I hope she don't come to LS....anyway, if you're here. I really do like you alot and I will do whatever I can.

Here goes.

Her (H): I was taken aback when you mention your last R was 13 years. Really very long and I think you have not really put it behind. Sorry if this will make you sad or angry.

Me (M): No worries, I wouldn't be sad or angry. But why do you think I haven't put it behind?

H: From observations..

M: I don't want to lie to you because you are significant to me. The only thing left is just a bit of resentment. But I am glad it happened 'cause it made me met you. I'm also doing whatever it takes to get over and everyday I am better. But you can take all the time you need.

H: I know you are trying hard to get to know me. But I can feel that you also find it difficult and always having to accomodate me which I don't want you to.

M: Remember I said you don't have to change? I meant it. As I man I think I need to put in some effort. But I also believe for us to work, both of us need to sometimes give and sometimes take. Accept each other for what we are.

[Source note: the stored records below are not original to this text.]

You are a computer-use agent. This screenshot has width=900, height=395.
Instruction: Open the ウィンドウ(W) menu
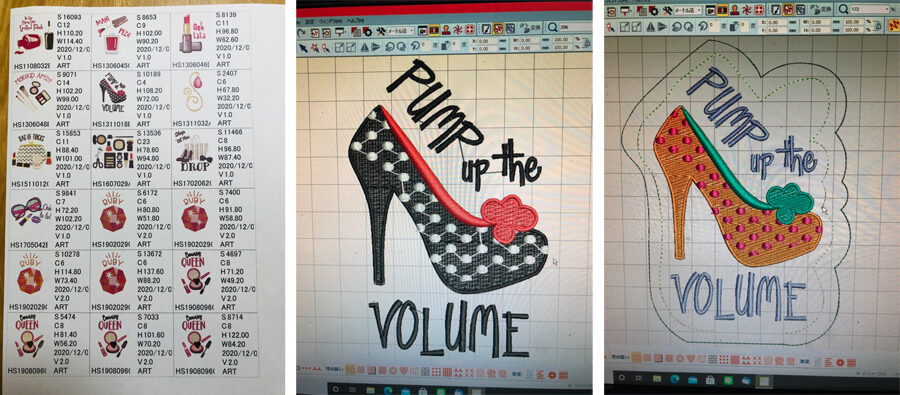click(331, 21)
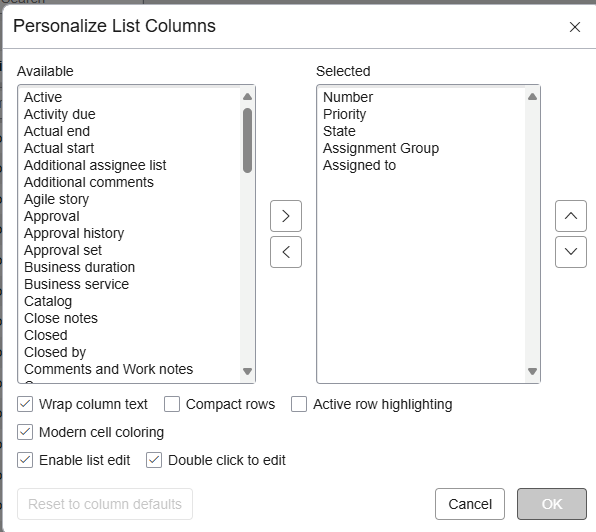Enable Compact rows checkbox
Image resolution: width=596 pixels, height=532 pixels.
coord(172,404)
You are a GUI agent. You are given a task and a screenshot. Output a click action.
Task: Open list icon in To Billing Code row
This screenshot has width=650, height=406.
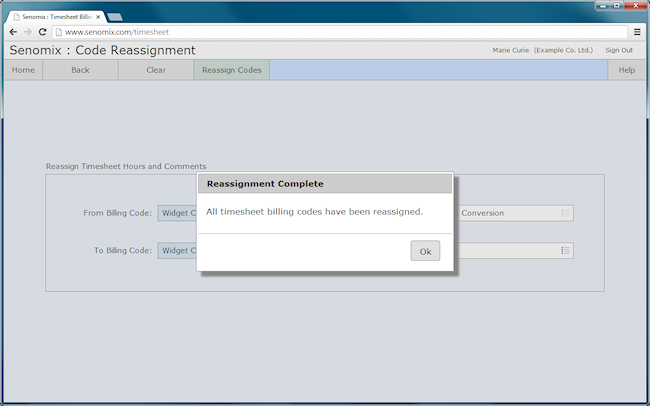coord(565,250)
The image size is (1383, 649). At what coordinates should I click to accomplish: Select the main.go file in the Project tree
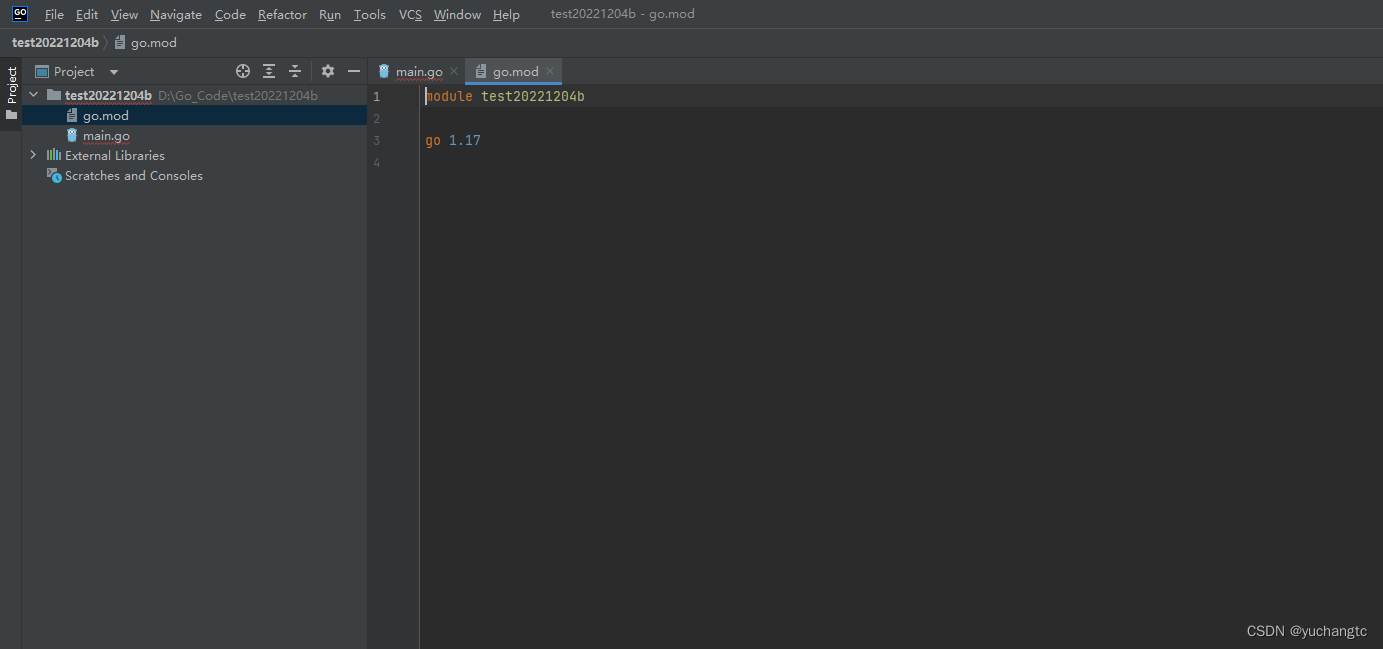tap(105, 135)
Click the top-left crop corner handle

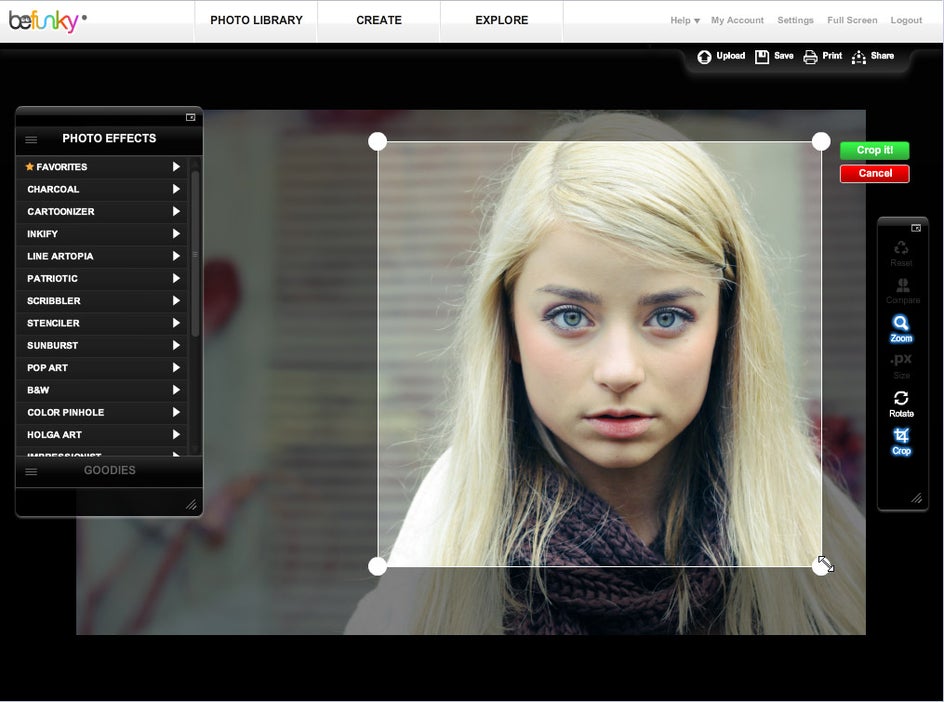(x=377, y=142)
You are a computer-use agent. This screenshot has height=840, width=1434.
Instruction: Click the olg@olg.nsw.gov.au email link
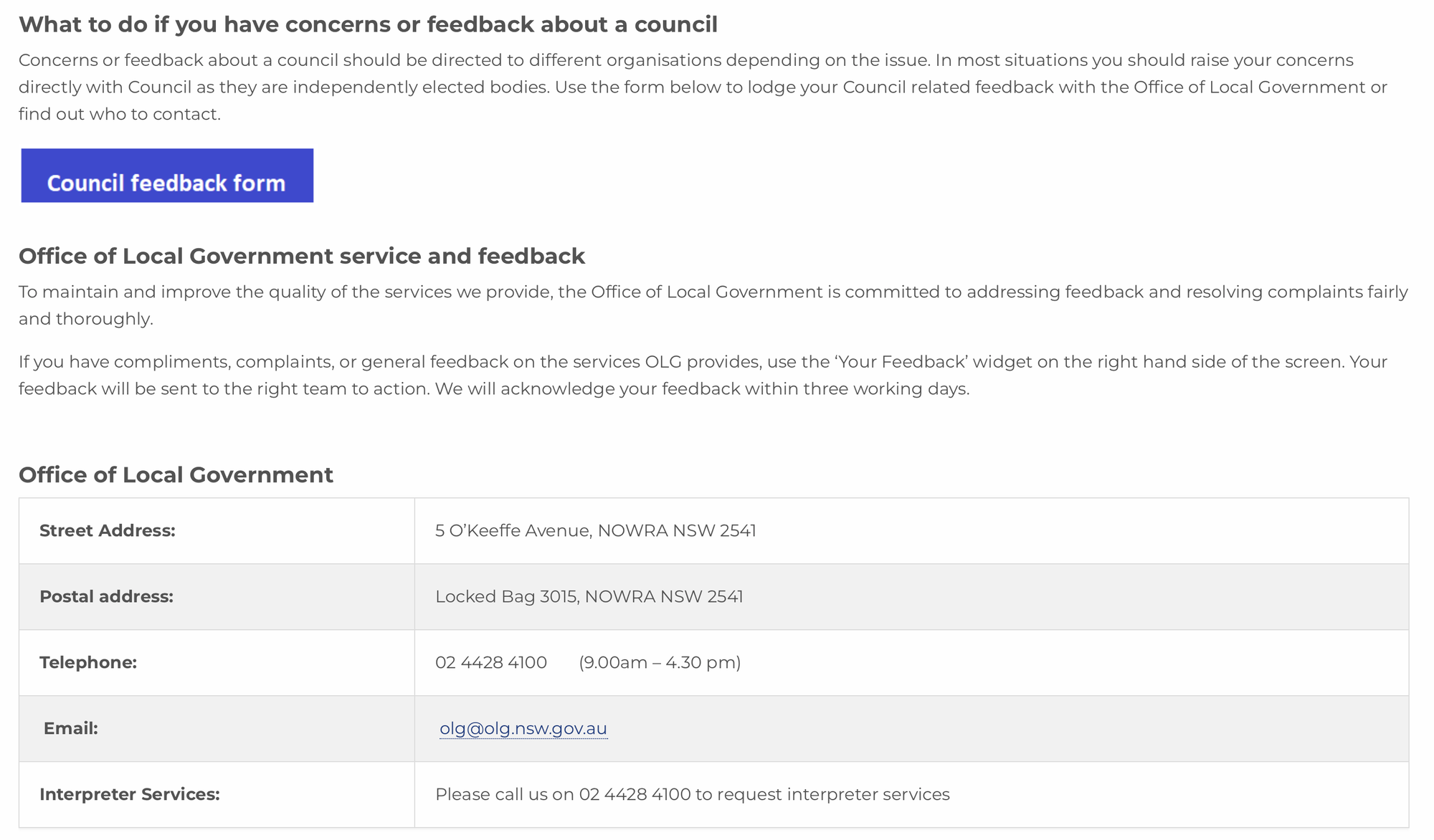pyautogui.click(x=523, y=728)
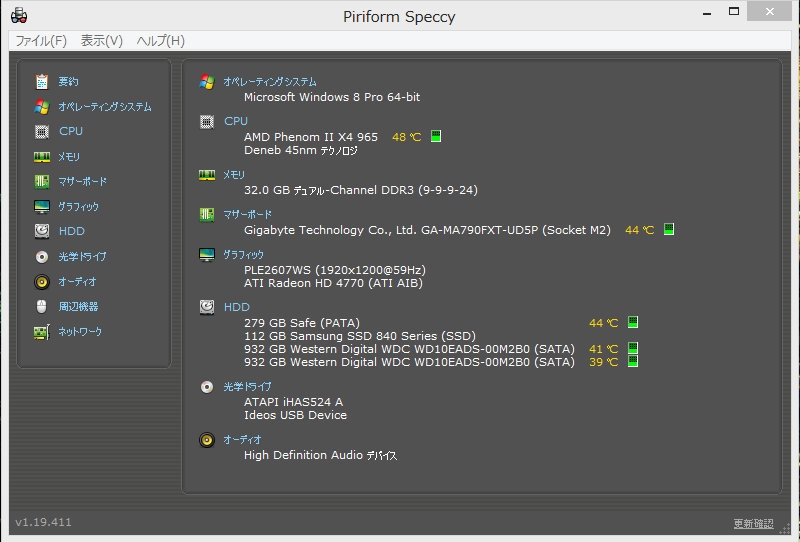The image size is (800, 542).
Task: Click the Speccy app icon in title bar
Action: coord(19,15)
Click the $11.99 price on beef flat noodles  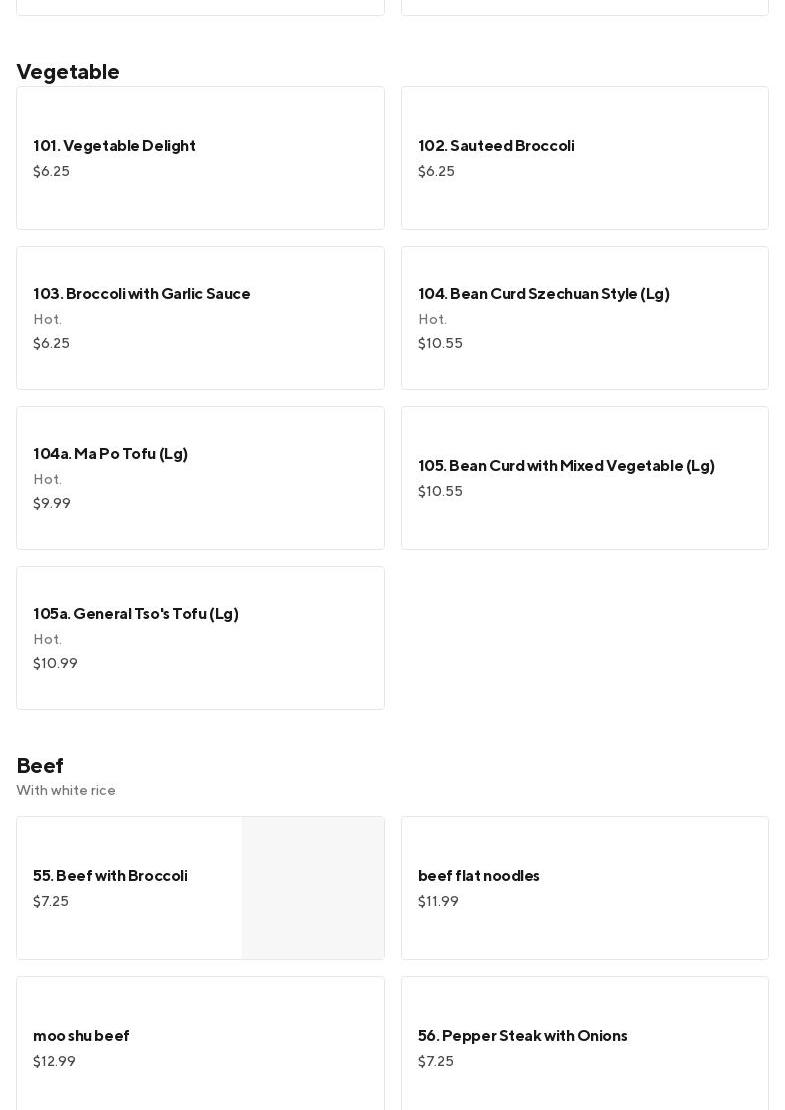click(438, 902)
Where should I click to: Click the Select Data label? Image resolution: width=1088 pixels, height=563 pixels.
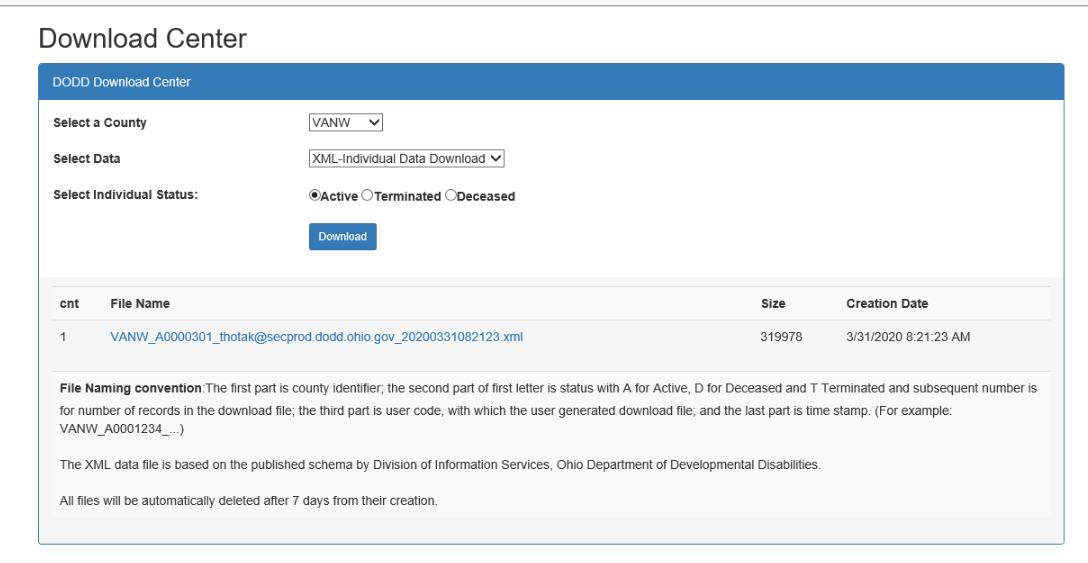[87, 159]
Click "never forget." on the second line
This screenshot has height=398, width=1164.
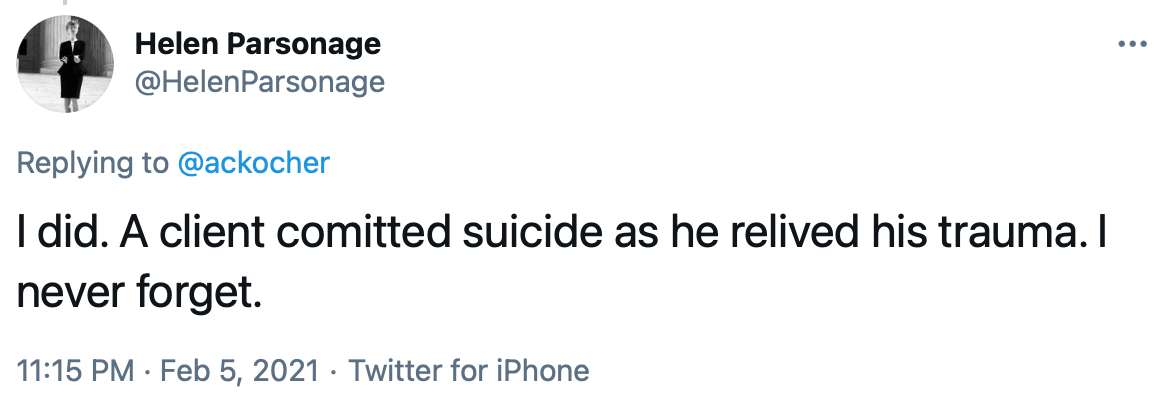pos(140,296)
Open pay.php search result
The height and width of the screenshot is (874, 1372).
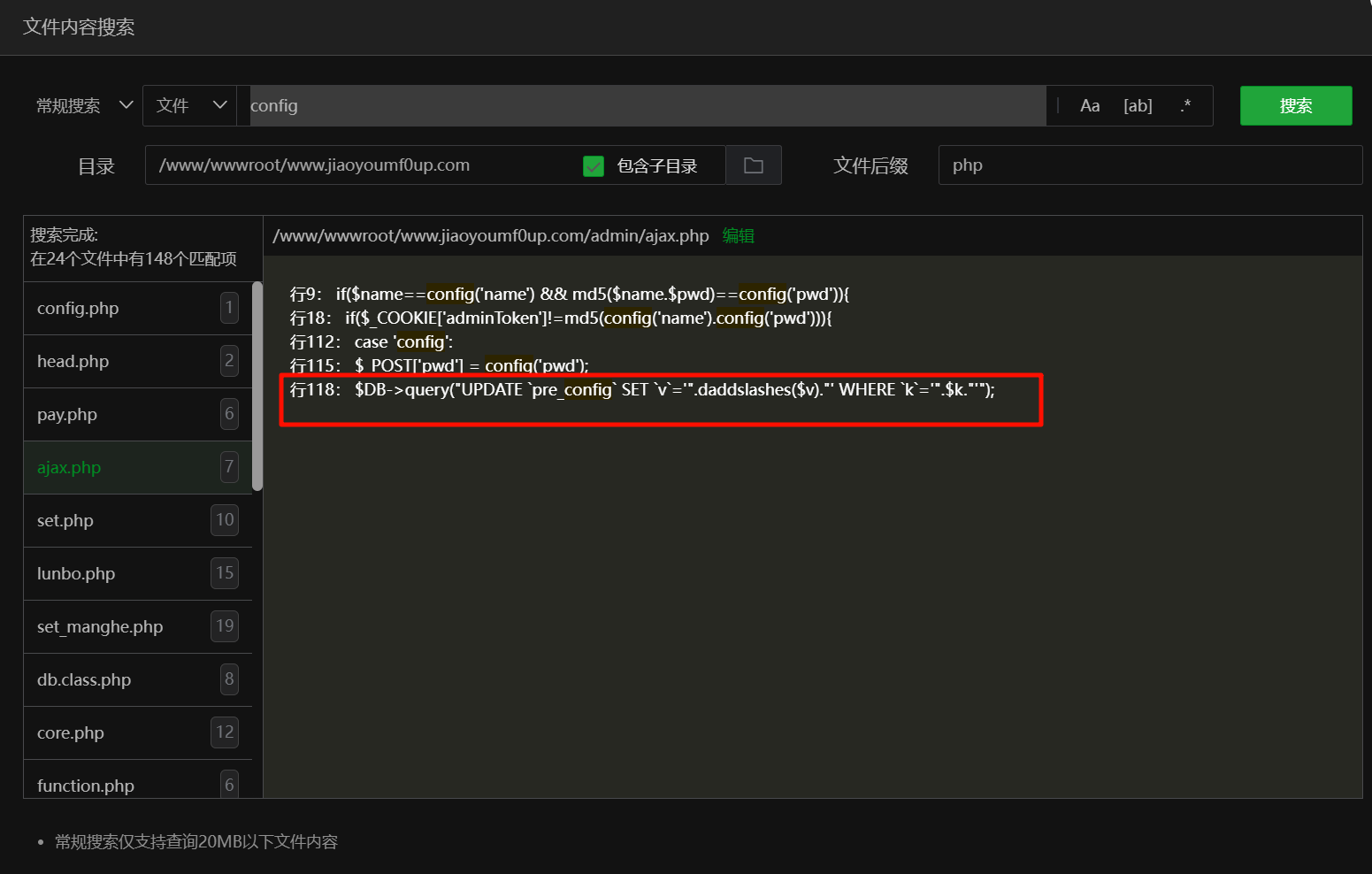tap(67, 415)
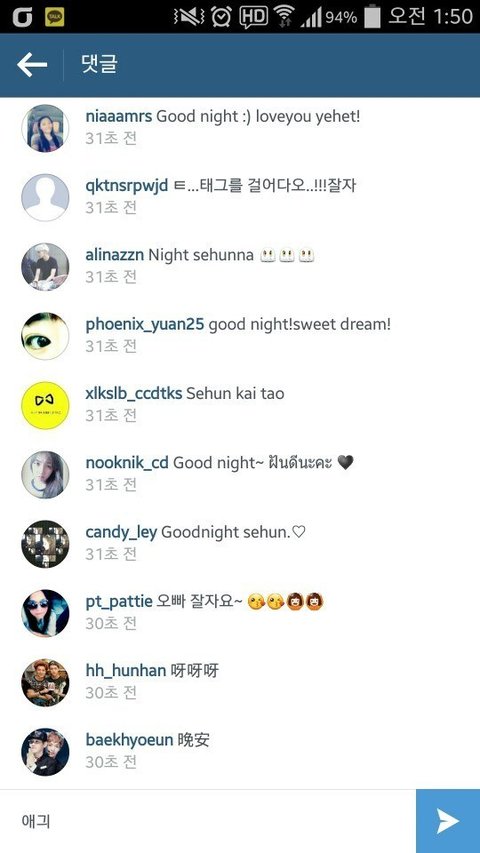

H: I agree both sides have to give and take to work out. I also do consider what will happen if we are really together but it just made me wonder how you lived for the past 13 years and how the relationship ended up like that

M: We were together when we were very young. Yes I did love her. But I became complacent. So even when I knew she's cheating, I did nothing. Maybe I don't love her that much and were just together out of habit. We did live together for the past years. I am growing up and know my errors which I want to change for myself and not as a point to prove to anybody.

H: Can I ask when it ended? As in how long ago? Months? Years?

M: We officially parted 2 months ago.

H: I have a better picture now. Let's remain status quo for the time being, ok? Give ourselves more time. I don't want you to get hurt again as well.

M: Ok. I understand. Give me a chance and we go through this journey together. Have a good rest!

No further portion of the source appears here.